* Work order 1:
Can you rewrite the paragraph beginning "Second, better metadata" from the interview on the 2024 CMS Proposed Rule as a short list that keeps its main facts?
* Work order 2:
Could you continue the interview on the 2024 CMS Proposed Rule, picking up after its last sentence?

* Passage shown:
Much has been said and written to summarize the 2024 CMS Proposed Rule, but we wanted to ask some best and brightest boots on the ground for their opinions. We assembled a brain trust of the following:
Adam Geitgey, CTO
Joey Plater, Solutions Engineer
Paul Zuradzki, Data Engineer
Ryan Kim, Product Manager
All four have spent years working in MRF data, so we were curious how they see their day-to-day work changing if the Proposed Rule is finalized.
Why are tech folks buzzing over the Proposed Rule?
Adam Geitgey, CTO
Data ubiquity. A standard format makes accessing the data much easier for all parties. This problem has plagued hospital price transparency since the initial Final Rule went into effect on 1/1/21 with no standard schema. The variation in MRFs made it exceedingly difficult for researchers and third parties to aggregate the data in mass, and it’s clear from the Proposed Rule that it was hard for CMS to aggregate the data and enforce compliance themselves.
Paul Zuradzki, Data Engineer
Can I give two answers? (Editor’s Note: Always!) First, we will have more structured data on formulaic payment methods. Right now I’m specifically thinking of percent of charge methodology, per diems, and variations of both, such as, “X per diem for days 1-2, Y percent of charge for days >3.”
Second, better metadata. We’ll know what the freshest data is since the Proposed Rule requires hospitals to include the file version and most recent update date. We’ll also have a more structured approach to associating pricing data with individual hospitals. Mapping and maintaining affiliations of individual hospitals to health systems should get easier since hospitals will have to clearly identify hospital names directly within the MRFs. Plus, hospitals must include a root .txt file to associate a hospital name with a specific MRF file and supply the actual download URL.
Joey Plater, Solutions Engineer
One additional metadata improvement: Hospitals must include that standard link to the MRF Paul mentioned in the hospital website footer to improve searchability and web crawling for programmatic retrieval. As much as I enjoyed poking around various hospital websites to find MRFs, this will save a lot of time and a lot of mouse clicks!
What components of your job are improved by the Proposed Rule?
Paul Zuradzki, Data Engineer
Data retrieval should be noticeably easier. CMS proposed that a .txt file be stored in the root of the hospital's site and standard footer link. Although this still requires data aggregators to acquire and maintain URLs for hospital and health system websites, it simplifies the work of associating one or more files to a hospital and spending time poking around on websites to actually find MRF data.
Joey Plater, Solutions Engineer
Data retrieval and standardization activities will require less time and technical resources. More time and differentiation will be allocated to transformational activities such as data enrichment, integration with SaaS tools, programmatic access/APIs, data quality, verification, and reconciliation with other sources (e.g., Transparency in Coverage payer data or claims).

[Pixel coordinate grounding data]
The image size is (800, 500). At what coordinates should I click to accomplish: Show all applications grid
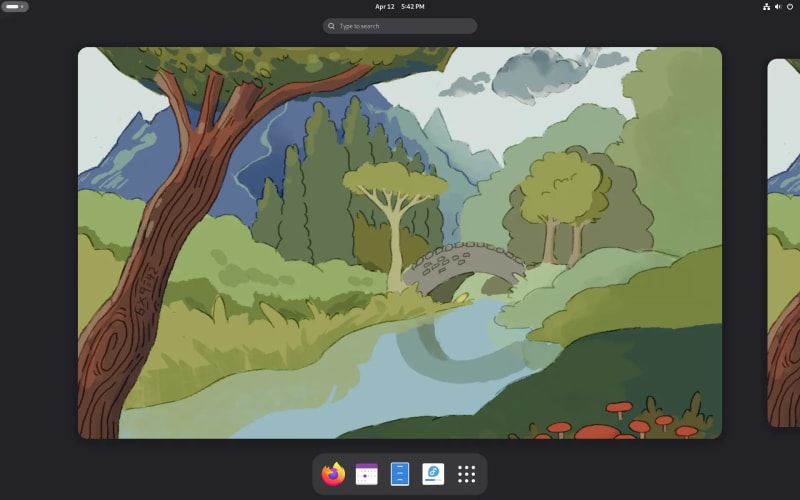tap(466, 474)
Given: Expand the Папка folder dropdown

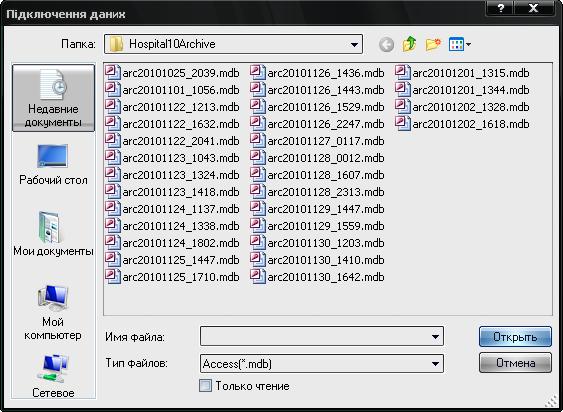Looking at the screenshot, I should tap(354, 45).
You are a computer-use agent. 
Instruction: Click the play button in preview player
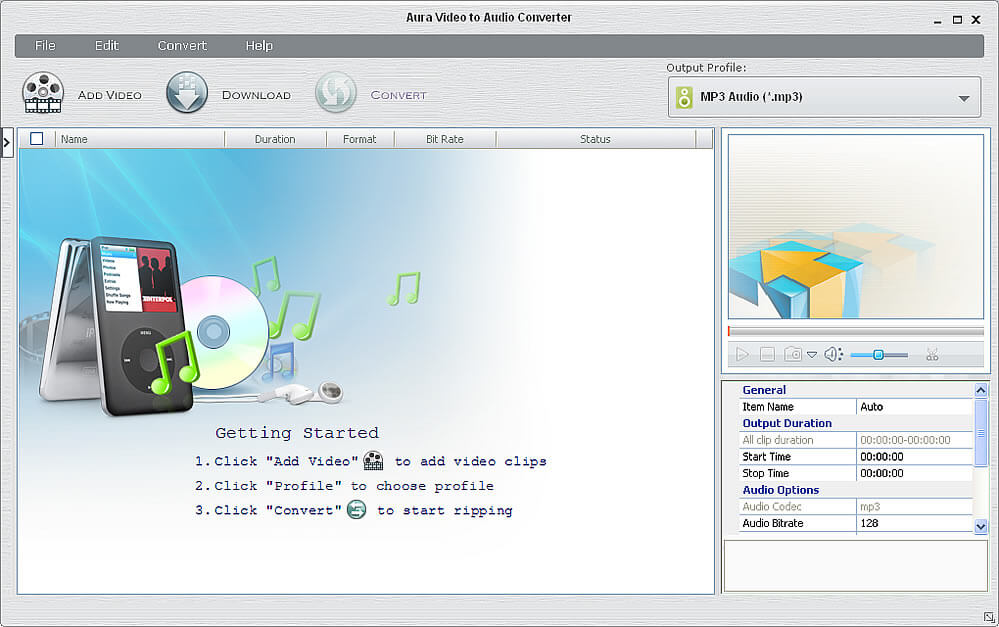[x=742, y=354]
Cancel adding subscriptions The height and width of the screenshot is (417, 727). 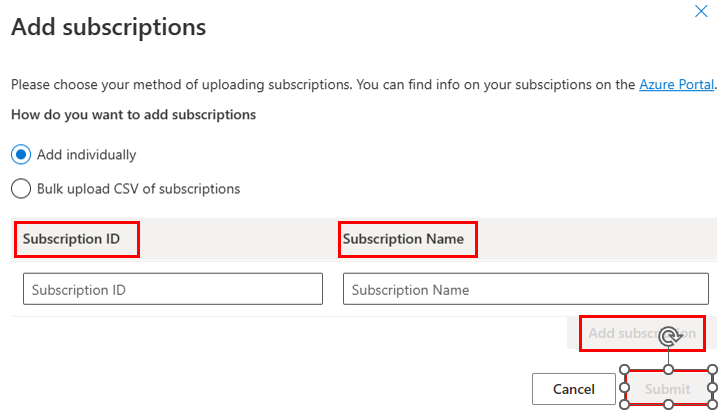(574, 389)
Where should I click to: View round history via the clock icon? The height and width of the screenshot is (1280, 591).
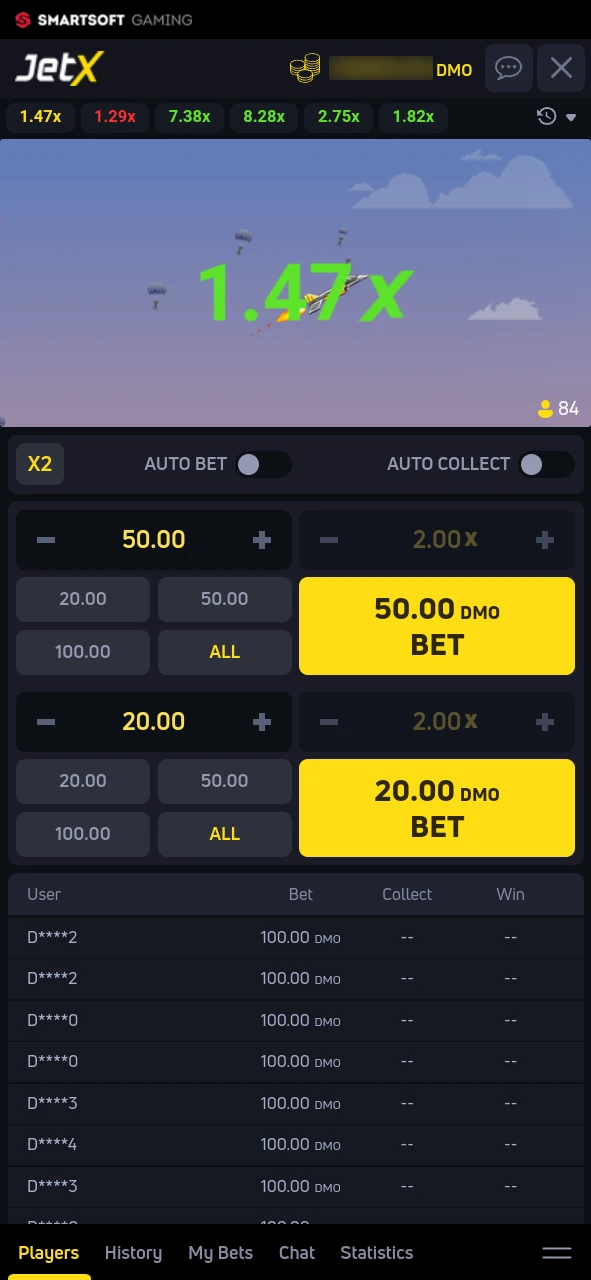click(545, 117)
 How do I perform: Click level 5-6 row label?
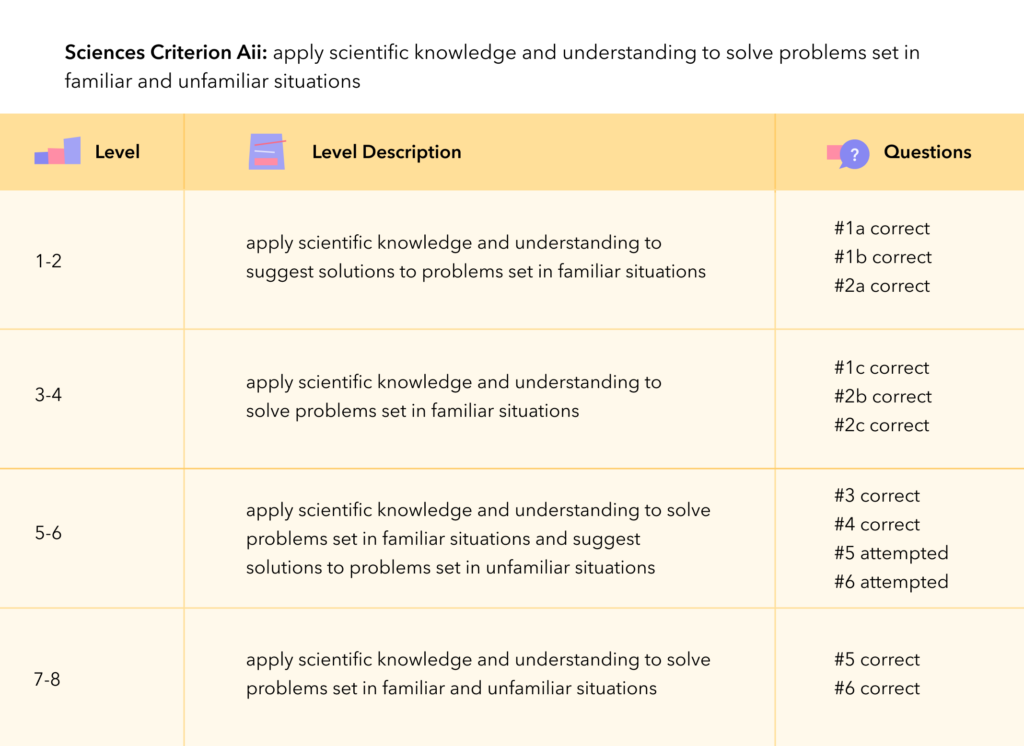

* Expected output 1:
- Hospitals must include the file version and most recent update date, so the freshest data is identifiable.
- Hospital names must appear directly within the MRFs, making it easier to associate pricing data with individual hospitals and to map hospitals to health systems.
- Hospitals must supply a root .txt file that links a hospital name to a specific MRF file and gives the actual download URL.

* Expected output 2:
Adam Geitgey, CTO
I expect better calibration of our scorecard model. In general, it’s easier to assess file quality when the entity that created the file understands the parameters and requirements the file will be evaluated on. The new schema format clearly defines what hospitals should post and how the data should be organized. As a result, monitoring and scoring thousands of MRFs should become more uniform and automated.
Did anything else in the Proposed Rule catch your eye?
Ryan Kim, Product Manager
I find myself asking, “What else does this unlock?” It’ll allow us to improve our speed in comparing payer data to hospital data because we won’t have to spend as much time parsing each unique hospital MRF.
The Proposed Rule also requires hospitals to include their drug pricing data in the new MRF. I’ve been working on a team building out a process to efficiently capture drug units and measurements. It feels like the future of drug pricing is here, and we’ve opened Pandora’s Box to dig into drug rates data quality and validation.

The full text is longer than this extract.